Writing a large Compound dataset - slow [Java API]

I tried writing a 2D compound dataset with dimensions [10000 x 150].

*Vector data = new Vector();*
* String[] cellContent = new String[10000*150]*

* data.add(0, Column1);*
* data.add(1, Column2);*
* data.add(2, Column3);*

* long b = System.currentTimeMillis();*
* System.out.println("<<< Creating HDF5 File >>>");*
* System.out.println("");*
* Dataset d = file.createCompoundDS(FILENAME, null, new_dims,
maxdims, null, gzip, memberNames, memberDatatypes, memberSizes, data);*
* System.out.println("Time taken for Writing all cells to H5 file >>
"+(System.currentTimeMillis()-b));*

···

--
Karpaga R

"Did you always know that?"
"No, I didn't. But I believed"
  ---Matrix III

I tried writing a 2D compound dataset with dimension [10000 x 150].

* int DIM_X = 10000;*
* int DIM_Y = 150;*

* int MAX_DIMX = -1;*
* int MAX_DIMY = -1;*

* int **CHUNK_X** =1000;*
* int **CHUNK_Y** = 10;*

* long[] dims = {DIM_X, DIM_Y}; long[] maxdims = {MAX_DIMX,
MAX_DIMY}; // UNLIMITED FILE SIZE long[] chunks = {CHUNK_X,
CHUNK_Y}; // NOT USED AS OF NOW int gzip = 9;*

* String[] **Column1** = new String[DIM_X*DIM_Y];*
        *String[] **Column2** = new String[**DIM_X*DIM_Y**];*
        *String[] **Column3** = new String[**DIM_X*DIM_Y**]*

* /* Column1, Column2, Column3 are String arrays of size DIM_X *
DIM_Y ***/*

* Vector data = new Vector();*

* data.add(0, Column1);*
* data.add(1, Column2);*
* data.add(2, Column3);*

* long b = System.currentTimeMillis();*
* System.out.println("<<< Creating HDF5 File >>>");*

* Dataset d = file.createCompoundDS(FILENAME, null, dims, maxdims,
null, **gzip**, memberNames, memberDatatypes, memberSizes, data);*

* System.out.println("Time taken for Writing all cells to H5 file

"+(System.currentTimeMillis()-b));*

It is found that the time taken for writing the above H5 file (10000x150)
takes around 38393ms(SLOW). The file size is around 8MB(too big).
If, my *DIM_X is 10000* and *DIM_Y is 10 *then, the time taken for writing
the file is just 2543ms(quite quick). The file size is around 600KB.

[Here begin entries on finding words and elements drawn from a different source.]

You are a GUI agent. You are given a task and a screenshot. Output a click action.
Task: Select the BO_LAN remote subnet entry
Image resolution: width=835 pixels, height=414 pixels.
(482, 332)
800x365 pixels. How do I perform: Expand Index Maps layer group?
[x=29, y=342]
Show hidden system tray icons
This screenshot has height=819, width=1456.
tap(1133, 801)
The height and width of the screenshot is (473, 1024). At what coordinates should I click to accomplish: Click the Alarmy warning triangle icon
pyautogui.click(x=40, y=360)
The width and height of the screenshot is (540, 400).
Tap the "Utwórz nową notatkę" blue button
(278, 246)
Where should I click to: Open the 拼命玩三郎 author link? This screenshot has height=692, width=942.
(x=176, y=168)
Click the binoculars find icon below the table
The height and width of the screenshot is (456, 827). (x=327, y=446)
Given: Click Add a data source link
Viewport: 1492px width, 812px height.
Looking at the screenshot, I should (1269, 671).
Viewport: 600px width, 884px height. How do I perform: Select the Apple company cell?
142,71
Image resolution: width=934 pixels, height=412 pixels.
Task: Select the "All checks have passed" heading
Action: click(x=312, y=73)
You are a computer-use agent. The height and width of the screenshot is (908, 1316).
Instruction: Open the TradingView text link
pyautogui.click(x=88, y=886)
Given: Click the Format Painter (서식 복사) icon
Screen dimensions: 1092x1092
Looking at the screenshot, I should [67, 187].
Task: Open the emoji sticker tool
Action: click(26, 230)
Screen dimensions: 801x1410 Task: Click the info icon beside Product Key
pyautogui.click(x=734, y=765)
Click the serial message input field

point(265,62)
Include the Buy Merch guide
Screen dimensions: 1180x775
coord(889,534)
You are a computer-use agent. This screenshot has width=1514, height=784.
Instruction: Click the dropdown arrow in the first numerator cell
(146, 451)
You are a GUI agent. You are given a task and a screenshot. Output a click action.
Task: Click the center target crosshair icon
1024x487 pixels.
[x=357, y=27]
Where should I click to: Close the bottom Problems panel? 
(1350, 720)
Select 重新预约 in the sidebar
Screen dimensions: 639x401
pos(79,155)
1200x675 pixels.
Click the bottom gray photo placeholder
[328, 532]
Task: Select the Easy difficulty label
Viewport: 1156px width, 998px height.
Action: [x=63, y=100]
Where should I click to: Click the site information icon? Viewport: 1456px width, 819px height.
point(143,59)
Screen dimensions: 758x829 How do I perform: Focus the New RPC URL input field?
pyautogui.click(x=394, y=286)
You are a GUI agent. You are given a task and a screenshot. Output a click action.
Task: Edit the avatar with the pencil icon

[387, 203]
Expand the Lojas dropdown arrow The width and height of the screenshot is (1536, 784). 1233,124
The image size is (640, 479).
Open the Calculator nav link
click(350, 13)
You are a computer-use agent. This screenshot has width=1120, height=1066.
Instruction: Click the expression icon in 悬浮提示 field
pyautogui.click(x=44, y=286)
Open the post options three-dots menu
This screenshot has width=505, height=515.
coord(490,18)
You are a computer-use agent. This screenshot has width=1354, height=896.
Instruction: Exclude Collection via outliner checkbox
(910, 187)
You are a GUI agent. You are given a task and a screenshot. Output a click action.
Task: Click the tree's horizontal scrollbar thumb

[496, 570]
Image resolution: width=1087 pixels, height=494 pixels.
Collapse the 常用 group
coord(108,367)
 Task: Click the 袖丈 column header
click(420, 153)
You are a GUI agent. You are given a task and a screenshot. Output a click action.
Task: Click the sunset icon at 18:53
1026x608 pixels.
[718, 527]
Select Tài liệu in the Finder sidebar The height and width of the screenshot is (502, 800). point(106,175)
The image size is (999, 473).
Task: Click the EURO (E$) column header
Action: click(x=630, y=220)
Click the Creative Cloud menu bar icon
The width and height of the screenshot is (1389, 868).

Is there any better way to reduce the time taken for writing huge compound
dataset file? Also, how to reduce the file size? Will chunking in any way
do the need? Please, throw some light on this.

Thanks in advance,

kalpa

Kalpa,

If I read your example correctly, your ‘SLOW’ example is 15 times bigger than your ‘quite quick’ example. So, assuming everything scales linearly:

2.5seconds * 15 = 37.5 seconds… which is pretty close to the 38.4 seconds you measured and called ‘SLOW’.

Also,
600K * 15 = 8.8 MB… so 8 MB is doing pretty well.

What were you expecting?

Scott

···

From: Hdf-forum [mailto:hdf-forum-bounces@lists.hdfgroup.org] On Behalf Of Karpaga Rajadurai
Sent: Wednesday, April 23, 2014 7:42 AM
To: hdf-forum@lists.hdfgroup.org
Subject: [Hdf-forum] Writing a large Compound dataset - slow [Java API]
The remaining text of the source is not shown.